Yüzde 99.5-0.5 dengesi olur; ama değindiğim gibi ekonomi küçülürse, döviz tırmanırsa, bunun için de faiz aşağı çekilirse olur.

Öyleyse yüzde 99.5-0.5 dengesi olmaz!

Son on yılın ödemeler dengesi gerçekleşmesine ilk yedi ay-son beş ay bazında bakınca şunu görüyoruz...

Bir kere bu on yılda özel yıllar var. 2018’de rahip krizi ve yılın ikinci yarısındaki küçülme, bu küçülmenin 2019’da da devam etmesi ve bu etkiyle cari fazla verilmesi, 2021’in ikinci yarısında faiz indirimiyle kurun tırmanması ve bu sayede cari dengede artıya geçilmesi...

Bu üç yıl dışında hiçbir yıl öyle bu yıl için varsayılana benzer bir denge oluşmamış.

2014-2022 döneminde 2018, 2019 ve 2021 hariç tutulduğunda toplam cari açığın yüzde 65’i ilk yedi ayda, yüzde 35’i son beş ayda verilmiş.

Durum bu!

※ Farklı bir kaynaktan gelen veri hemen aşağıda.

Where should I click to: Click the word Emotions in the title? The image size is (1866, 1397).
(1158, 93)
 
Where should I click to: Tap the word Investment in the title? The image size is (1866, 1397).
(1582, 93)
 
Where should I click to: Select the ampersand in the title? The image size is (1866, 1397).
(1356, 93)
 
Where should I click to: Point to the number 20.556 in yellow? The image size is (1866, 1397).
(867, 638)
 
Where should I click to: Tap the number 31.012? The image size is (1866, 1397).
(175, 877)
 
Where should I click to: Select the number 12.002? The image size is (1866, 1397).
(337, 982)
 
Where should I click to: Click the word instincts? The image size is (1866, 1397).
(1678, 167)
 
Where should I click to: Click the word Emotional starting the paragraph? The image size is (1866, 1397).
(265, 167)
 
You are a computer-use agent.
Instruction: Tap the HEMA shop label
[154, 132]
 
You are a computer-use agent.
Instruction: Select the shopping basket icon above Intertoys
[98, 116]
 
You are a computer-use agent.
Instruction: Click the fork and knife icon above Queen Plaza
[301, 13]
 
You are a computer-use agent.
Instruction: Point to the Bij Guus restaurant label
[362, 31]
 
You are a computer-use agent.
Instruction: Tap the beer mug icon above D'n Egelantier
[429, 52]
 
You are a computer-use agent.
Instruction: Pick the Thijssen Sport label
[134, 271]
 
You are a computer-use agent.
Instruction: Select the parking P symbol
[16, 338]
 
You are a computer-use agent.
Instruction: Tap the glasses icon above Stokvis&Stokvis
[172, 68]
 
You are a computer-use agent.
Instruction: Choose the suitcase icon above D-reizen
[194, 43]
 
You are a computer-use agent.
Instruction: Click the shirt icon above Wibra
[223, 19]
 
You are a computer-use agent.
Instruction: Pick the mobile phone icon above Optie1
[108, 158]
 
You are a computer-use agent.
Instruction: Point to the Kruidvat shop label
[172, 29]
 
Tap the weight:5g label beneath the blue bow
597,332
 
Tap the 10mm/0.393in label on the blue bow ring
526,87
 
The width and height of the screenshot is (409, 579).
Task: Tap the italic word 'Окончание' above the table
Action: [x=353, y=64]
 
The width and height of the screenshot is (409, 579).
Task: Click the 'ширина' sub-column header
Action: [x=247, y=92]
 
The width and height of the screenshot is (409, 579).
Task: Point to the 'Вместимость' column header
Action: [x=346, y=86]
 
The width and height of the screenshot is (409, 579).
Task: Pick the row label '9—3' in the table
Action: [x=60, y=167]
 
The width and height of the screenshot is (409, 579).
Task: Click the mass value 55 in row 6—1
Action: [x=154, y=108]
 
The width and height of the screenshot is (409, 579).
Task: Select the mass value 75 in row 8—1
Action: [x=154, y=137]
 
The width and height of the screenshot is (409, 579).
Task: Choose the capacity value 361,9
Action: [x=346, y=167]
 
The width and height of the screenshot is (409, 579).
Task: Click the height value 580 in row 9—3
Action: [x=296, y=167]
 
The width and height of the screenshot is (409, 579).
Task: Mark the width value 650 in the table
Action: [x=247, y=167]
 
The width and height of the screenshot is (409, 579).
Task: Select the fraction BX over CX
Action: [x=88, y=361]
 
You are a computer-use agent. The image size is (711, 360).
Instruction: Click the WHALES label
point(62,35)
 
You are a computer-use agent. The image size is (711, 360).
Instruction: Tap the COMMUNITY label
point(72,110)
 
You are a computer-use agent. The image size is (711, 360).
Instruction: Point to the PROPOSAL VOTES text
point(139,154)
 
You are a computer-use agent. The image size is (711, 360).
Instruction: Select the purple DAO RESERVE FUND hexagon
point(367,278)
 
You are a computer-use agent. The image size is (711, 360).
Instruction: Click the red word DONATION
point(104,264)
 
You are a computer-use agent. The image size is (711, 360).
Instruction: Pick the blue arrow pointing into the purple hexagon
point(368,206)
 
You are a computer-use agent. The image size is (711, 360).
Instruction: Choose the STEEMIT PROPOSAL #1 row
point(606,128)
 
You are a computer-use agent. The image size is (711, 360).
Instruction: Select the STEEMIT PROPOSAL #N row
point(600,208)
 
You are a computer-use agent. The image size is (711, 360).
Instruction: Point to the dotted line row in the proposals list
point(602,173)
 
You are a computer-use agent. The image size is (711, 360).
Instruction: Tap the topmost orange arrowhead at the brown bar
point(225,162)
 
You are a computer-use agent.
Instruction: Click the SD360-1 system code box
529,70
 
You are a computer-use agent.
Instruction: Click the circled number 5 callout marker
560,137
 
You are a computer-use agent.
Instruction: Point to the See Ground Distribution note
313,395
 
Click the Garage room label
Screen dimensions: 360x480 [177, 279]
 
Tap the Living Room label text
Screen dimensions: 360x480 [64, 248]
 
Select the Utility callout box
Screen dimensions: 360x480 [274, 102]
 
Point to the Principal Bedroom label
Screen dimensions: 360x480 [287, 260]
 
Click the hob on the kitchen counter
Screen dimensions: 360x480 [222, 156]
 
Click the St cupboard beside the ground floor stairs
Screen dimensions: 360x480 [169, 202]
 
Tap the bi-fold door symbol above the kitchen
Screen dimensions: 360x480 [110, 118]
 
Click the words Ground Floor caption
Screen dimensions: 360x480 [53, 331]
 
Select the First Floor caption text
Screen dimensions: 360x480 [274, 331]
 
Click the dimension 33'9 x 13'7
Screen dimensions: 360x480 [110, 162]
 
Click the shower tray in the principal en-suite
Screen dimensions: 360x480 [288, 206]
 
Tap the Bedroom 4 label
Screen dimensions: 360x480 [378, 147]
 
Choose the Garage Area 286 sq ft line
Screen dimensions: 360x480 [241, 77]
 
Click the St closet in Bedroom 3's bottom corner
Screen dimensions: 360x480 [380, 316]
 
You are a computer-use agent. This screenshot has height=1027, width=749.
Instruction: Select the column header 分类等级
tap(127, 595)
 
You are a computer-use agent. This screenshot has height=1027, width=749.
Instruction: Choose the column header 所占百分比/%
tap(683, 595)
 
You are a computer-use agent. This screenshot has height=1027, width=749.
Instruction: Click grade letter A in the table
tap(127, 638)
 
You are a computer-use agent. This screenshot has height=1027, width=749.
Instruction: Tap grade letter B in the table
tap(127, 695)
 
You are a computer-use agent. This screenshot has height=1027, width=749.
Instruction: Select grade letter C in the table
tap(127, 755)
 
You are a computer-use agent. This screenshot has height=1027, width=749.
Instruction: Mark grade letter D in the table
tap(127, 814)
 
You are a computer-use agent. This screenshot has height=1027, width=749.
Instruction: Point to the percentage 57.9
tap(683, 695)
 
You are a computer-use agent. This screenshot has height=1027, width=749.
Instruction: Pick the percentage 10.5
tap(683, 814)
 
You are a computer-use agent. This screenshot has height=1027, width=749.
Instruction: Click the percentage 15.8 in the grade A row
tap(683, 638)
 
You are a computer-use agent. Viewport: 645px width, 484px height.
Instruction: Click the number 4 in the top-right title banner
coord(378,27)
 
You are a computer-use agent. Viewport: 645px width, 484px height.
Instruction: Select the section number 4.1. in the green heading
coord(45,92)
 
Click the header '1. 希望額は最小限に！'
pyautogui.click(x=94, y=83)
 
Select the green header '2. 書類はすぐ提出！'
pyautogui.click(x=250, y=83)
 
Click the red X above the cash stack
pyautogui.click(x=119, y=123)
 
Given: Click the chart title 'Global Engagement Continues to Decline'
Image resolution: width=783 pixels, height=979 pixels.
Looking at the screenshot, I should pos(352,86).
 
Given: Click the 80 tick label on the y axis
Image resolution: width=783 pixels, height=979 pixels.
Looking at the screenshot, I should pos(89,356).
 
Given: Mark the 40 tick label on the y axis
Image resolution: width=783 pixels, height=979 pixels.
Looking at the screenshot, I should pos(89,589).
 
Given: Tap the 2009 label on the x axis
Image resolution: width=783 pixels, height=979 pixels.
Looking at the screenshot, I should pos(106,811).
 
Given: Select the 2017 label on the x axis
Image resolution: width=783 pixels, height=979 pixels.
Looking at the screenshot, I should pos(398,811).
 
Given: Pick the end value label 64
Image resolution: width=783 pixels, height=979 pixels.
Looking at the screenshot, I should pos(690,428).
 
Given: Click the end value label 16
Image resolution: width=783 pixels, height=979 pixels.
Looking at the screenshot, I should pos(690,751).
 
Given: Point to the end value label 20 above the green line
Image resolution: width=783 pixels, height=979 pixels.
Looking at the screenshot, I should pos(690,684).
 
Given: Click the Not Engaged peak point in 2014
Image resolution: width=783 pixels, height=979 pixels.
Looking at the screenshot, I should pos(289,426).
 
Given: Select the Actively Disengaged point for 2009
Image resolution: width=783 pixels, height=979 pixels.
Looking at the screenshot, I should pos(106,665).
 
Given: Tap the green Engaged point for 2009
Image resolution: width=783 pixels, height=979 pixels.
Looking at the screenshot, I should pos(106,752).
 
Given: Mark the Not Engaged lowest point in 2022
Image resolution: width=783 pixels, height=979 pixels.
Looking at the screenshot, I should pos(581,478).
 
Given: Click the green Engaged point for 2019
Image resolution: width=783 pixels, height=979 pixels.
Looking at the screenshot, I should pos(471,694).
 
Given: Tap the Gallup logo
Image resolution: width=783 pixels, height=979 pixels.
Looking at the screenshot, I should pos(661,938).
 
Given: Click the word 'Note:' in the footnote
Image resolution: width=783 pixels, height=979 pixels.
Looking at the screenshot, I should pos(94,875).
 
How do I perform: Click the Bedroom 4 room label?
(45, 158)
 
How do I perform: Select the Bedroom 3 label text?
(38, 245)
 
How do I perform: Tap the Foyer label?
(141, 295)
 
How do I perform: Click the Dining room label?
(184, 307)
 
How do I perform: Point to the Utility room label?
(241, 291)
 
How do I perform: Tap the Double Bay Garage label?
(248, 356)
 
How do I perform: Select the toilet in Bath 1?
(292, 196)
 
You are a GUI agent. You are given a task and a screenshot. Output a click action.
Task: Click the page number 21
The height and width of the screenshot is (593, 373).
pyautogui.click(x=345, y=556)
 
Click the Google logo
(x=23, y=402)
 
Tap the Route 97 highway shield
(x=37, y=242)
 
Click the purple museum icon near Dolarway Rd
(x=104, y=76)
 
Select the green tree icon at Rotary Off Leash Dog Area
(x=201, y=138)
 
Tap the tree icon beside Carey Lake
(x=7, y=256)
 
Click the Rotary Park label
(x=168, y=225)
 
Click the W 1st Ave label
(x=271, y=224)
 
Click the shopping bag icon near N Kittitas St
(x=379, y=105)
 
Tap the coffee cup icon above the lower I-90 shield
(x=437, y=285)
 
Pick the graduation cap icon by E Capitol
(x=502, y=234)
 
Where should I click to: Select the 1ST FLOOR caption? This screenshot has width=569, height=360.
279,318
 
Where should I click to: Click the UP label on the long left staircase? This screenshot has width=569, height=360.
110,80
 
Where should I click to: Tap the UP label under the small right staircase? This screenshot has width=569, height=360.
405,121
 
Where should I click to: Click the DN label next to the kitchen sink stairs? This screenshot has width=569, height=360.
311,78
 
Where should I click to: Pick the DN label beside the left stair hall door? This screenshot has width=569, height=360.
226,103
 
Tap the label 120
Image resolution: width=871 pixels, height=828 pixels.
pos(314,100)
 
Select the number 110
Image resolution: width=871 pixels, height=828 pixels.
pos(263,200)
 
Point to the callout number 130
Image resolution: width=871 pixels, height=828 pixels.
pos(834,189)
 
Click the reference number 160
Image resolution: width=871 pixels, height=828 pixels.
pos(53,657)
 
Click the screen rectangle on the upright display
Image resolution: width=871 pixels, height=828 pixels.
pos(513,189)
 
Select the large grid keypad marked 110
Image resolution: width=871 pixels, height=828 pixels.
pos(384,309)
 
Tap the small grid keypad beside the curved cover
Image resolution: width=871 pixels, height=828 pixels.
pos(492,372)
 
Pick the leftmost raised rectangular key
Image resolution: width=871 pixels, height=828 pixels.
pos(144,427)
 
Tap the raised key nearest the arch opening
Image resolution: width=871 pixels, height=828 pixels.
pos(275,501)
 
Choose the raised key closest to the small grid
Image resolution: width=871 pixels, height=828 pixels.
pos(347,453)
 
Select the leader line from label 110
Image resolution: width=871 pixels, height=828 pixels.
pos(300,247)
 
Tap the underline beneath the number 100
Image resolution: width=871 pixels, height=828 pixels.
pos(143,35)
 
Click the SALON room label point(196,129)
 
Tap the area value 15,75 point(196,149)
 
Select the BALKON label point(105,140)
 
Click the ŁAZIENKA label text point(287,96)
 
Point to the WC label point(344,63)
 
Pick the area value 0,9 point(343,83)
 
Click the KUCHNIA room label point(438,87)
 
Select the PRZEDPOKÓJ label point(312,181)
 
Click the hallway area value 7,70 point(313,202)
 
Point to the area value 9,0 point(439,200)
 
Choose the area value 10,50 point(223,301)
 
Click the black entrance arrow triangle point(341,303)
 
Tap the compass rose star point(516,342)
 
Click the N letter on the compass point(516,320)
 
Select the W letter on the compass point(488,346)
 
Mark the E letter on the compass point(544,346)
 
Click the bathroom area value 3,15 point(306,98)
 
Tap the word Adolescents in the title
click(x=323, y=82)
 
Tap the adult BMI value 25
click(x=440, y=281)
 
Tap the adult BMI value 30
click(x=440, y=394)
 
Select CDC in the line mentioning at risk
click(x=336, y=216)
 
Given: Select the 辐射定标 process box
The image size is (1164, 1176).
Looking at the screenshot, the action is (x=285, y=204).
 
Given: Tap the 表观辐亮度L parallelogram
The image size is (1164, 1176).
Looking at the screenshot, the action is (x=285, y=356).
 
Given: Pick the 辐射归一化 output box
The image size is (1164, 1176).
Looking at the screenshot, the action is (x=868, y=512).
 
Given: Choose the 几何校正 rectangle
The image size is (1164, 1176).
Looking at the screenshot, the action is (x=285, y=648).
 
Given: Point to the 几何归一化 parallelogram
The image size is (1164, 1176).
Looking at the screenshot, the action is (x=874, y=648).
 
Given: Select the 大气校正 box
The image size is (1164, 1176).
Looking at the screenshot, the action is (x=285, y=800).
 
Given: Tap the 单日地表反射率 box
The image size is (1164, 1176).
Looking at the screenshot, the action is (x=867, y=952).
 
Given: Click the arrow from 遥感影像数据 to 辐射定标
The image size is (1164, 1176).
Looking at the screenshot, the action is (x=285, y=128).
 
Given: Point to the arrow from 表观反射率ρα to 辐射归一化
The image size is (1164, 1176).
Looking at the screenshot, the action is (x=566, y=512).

Bütün bu veriler ellerinde olan ekonomi yönetimimiz ne olacağını öngörerek tutmuş yılın son beş ayında adeta cari açık verilmeyeceği sonucuna varmış, bilmeyi gerçekten çok isteriz...

Temmuzların gümüş madalyası 2023 açığına!

Yaz ayları özellikle turizm gelirleri sayesinde az cari açık verilen, hatta kimi yıllar fazlayla kapatılan bir dönem. Tabii ki bu çerçevede temmuz ayında da aynı durum beklenir.

Haziran ayında 651 milyon dolar fazla verilince doğan mutluluk çok kısa sürdü ve temmuz ayı 5.5 milyar dolar açıkla kapatıldı. Bu, temmuz ayları için çok yüksek bir açık.

Temmuz aylarının rekoru 5.6 milyar dolarla 2013 yılındaydı. Bu yılın temmuzu da 5.5 milyar dolarla gümüş madalyayı hak etti!

Temmuz ayı cari açığının bu düzeye çıkmasında en büyük etkiyi dış ticaret açığının artması yaptı. Ödemeler dengesindeki tanımıyla geçen yıl temmuzda 9.3 milyar dolar dış ticaret açığı bu yıl 10.5 milyar dolara yükseldi.

Turizm gelirinde hayal kırıklığı

Turizm ya da kitabi adıyla seyahat gelirleri temmuzda biraz hayal kırıklığı yarattı. Geçen yılın temmuzunda 4.9 milyar dolar olan gelir, bu yıl ancak 5.3 milyar dolara çıktı.

Öte yandan seyahat giderleri 326 milyon dolardan 544 milyon dolara yükseldi. Bunun sonucunda net gelir 4.6 milyardan ancak 4.8 milyara çıktı.

Finansman; akmasa da damlıyor!

Cari dengedeki 5.5 milyar dolarlık açığa karşılık brüt finansman kalemleri olarak nitelenen doğrudan yatırımlar, portföy yatırımları ve diğer kaleminden giriş 3.9 milyar dolar. Bu tutarın 2.8 milyarı rezerve eklenmiş. Denge ise net hata noksandaki pozitif 4.4 milyar dolarla sağlanmış.

En sağlıklı finansman kalemi tartışmasız doğrudan yatırımlar ama bize doğrudan yatırım geldiği de yok, geleceği de yok. Hele hele gayrimenkul satışını bu kalemden düşsek, geriye neredeyse bir şey kalmıyor.

Portföy yatırımları da yeni yeni gelmeye başladı.

Geriye kalıyor diğer kalemler, yani ağırlıkla borçlanma.